Would you please retype, exactly, the lines of the listing below between the line with "Click the Email envelope icon" and the line with "Switch to the LaborExpert tab", inclusive?
════════════════════
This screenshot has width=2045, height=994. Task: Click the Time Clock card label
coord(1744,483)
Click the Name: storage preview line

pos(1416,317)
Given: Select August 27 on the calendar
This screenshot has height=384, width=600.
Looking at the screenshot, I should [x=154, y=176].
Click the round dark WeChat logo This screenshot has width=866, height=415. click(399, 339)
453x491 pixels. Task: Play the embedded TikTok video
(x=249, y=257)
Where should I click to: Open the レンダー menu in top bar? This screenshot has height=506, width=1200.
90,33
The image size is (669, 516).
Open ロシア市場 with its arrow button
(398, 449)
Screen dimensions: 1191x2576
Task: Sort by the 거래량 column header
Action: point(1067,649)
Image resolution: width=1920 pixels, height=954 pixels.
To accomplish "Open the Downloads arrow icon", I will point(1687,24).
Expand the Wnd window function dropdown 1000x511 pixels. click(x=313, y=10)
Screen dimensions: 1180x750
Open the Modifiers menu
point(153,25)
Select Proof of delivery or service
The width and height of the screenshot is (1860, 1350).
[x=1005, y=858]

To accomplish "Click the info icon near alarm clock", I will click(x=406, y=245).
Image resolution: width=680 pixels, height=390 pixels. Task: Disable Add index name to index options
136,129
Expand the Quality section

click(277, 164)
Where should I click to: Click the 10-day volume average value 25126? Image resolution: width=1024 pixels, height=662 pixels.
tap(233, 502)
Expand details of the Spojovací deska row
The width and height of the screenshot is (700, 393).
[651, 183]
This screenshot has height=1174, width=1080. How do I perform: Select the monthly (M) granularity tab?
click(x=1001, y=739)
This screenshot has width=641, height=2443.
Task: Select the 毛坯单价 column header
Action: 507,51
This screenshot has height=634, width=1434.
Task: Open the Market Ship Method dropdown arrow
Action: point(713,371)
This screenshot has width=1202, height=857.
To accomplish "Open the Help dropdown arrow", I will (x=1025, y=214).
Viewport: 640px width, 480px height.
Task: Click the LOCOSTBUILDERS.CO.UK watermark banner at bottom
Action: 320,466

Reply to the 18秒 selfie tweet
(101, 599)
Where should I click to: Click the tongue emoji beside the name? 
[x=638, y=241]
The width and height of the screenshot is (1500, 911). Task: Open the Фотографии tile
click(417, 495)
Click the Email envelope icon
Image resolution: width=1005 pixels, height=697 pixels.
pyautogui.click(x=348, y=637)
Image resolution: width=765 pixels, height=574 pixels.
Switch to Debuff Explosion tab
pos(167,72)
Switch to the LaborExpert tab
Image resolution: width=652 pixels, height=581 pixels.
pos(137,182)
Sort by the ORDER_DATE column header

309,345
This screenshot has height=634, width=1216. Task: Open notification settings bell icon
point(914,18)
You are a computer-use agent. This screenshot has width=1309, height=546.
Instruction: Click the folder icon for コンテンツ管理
════════════════════
■ Written answer ■
Click the Email envelope icon
Image resolution: width=1005 pixels, height=697 pixels.
pyautogui.click(x=348, y=637)
Image resolution: width=765 pixels, height=574 pixels.
Switch to Debuff Explosion tab
pos(167,72)
Switch to the LaborExpert tab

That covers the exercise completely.